In the material below, transcribe every line from the first through the line holding "Read More (28, 2000)", exactly, and stop after that line.

+ + + + + + +

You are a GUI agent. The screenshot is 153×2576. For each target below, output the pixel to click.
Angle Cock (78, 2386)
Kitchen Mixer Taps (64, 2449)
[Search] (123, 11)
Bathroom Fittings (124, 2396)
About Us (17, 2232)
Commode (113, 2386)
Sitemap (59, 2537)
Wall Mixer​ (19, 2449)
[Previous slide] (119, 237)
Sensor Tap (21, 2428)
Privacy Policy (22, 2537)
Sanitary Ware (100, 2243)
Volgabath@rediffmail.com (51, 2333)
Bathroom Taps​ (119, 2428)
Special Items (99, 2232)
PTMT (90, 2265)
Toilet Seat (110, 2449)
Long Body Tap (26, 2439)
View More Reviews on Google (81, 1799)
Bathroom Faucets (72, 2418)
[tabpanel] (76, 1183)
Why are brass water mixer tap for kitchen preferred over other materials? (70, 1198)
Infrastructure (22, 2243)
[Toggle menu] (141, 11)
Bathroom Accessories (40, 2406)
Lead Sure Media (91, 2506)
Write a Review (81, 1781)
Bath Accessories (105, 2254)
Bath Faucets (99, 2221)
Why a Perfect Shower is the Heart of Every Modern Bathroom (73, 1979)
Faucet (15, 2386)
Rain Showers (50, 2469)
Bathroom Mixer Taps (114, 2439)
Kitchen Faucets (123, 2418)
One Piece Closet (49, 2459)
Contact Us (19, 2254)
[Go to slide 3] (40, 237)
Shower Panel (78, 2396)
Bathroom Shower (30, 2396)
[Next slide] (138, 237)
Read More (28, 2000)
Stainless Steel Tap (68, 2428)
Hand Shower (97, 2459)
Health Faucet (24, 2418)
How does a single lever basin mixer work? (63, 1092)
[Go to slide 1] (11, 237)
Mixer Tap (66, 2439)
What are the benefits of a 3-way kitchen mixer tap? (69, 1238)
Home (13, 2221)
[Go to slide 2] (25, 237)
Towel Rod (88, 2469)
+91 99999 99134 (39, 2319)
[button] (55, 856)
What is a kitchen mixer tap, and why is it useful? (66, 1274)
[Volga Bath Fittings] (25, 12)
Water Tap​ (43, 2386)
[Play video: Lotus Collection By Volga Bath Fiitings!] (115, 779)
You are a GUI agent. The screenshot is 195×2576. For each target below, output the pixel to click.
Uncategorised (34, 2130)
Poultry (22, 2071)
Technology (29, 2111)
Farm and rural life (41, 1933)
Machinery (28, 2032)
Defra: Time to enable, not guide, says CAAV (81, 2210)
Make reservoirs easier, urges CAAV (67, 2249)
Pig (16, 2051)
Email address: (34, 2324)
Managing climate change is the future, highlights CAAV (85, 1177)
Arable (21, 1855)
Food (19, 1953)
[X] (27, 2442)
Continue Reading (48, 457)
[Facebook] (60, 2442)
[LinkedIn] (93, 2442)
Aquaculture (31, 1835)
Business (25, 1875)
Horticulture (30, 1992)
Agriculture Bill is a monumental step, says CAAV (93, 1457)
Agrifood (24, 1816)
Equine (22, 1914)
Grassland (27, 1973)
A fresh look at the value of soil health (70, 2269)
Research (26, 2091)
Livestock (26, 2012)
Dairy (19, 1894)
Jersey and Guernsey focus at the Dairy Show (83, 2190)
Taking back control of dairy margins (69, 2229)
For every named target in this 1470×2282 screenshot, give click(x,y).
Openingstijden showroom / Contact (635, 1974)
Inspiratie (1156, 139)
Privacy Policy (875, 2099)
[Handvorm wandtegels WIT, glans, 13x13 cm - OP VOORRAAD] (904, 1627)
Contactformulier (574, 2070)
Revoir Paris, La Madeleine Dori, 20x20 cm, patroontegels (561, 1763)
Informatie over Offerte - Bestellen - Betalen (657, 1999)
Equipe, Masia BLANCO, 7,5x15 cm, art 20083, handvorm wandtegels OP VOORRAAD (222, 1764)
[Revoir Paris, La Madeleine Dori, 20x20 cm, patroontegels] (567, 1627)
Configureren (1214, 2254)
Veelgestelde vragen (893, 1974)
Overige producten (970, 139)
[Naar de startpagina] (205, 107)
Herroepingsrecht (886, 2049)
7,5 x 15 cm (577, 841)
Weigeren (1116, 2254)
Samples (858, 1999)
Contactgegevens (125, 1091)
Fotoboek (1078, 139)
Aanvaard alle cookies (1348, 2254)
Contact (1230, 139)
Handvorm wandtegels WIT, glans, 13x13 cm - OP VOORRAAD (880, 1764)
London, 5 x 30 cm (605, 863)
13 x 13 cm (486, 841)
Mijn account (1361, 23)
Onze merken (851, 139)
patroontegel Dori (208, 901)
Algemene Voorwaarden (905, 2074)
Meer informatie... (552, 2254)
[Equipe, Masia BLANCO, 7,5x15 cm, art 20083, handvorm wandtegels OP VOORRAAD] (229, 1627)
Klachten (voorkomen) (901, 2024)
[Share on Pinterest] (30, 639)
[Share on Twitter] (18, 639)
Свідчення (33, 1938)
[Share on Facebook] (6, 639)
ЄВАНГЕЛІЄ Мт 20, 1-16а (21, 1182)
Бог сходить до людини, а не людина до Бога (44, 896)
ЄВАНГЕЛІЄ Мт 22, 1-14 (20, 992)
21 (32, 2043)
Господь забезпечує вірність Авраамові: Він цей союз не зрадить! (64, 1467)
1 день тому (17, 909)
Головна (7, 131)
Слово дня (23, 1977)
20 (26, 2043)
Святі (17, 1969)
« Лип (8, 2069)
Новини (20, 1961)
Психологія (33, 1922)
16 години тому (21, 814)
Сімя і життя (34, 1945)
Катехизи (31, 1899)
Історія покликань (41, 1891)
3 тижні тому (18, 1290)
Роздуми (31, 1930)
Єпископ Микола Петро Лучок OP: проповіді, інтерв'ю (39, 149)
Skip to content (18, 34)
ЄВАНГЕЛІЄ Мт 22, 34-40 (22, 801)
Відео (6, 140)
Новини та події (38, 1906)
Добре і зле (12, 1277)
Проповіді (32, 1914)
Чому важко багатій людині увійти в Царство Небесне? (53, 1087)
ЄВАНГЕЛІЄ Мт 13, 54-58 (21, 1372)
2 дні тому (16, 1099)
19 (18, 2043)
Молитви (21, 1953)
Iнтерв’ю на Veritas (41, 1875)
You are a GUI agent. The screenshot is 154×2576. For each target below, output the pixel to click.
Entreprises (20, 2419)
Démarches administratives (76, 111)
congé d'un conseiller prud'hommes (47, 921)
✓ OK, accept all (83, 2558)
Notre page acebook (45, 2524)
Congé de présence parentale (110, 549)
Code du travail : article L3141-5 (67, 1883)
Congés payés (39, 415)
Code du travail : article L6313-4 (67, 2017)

+ + + + + + +

## YOUR RESPONSE
You are a GUI agent. The screenshot is 153×2576. For each target below, output the pixel to click.
Angle Cock (78, 2386)
Kitchen Mixer Taps (64, 2449)
[Search] (123, 11)
Bathroom Fittings (124, 2396)
About Us (17, 2232)
Commode (113, 2386)
Sitemap (59, 2537)
Wall Mixer​ (19, 2449)
[Previous slide] (119, 237)
Sensor Tap (21, 2428)
Privacy Policy (22, 2537)
Sanitary Ware (100, 2243)
Volgabath@rediffmail.com (51, 2333)
Bathroom Taps​ (119, 2428)
Special Items (99, 2232)
PTMT (90, 2265)
Toilet Seat (110, 2449)
Long Body Tap (26, 2439)
View More Reviews on Google (81, 1799)
Bathroom Faucets (72, 2418)
[tabpanel] (76, 1183)
Why are brass water mixer tap for kitchen preferred over other materials? (70, 1198)
Infrastructure (22, 2243)
[Toggle menu] (141, 11)
Bathroom Accessories (40, 2406)
Lead Sure Media (91, 2506)
Write a Review (81, 1781)
Bath Accessories (105, 2254)
Bath Faucets (99, 2221)
Why a Perfect Shower is the Heart of Every Modern Bathroom (73, 1979)
Faucet (15, 2386)
Rain Showers (50, 2469)
Bathroom Mixer Taps (114, 2439)
Kitchen Faucets (123, 2418)
One Piece Closet (49, 2459)
Contact Us (19, 2254)
[Go to slide 3] (40, 237)
Shower Panel (78, 2396)
Bathroom Shower (30, 2396)
[Next slide] (138, 237)
Read More (28, 2000)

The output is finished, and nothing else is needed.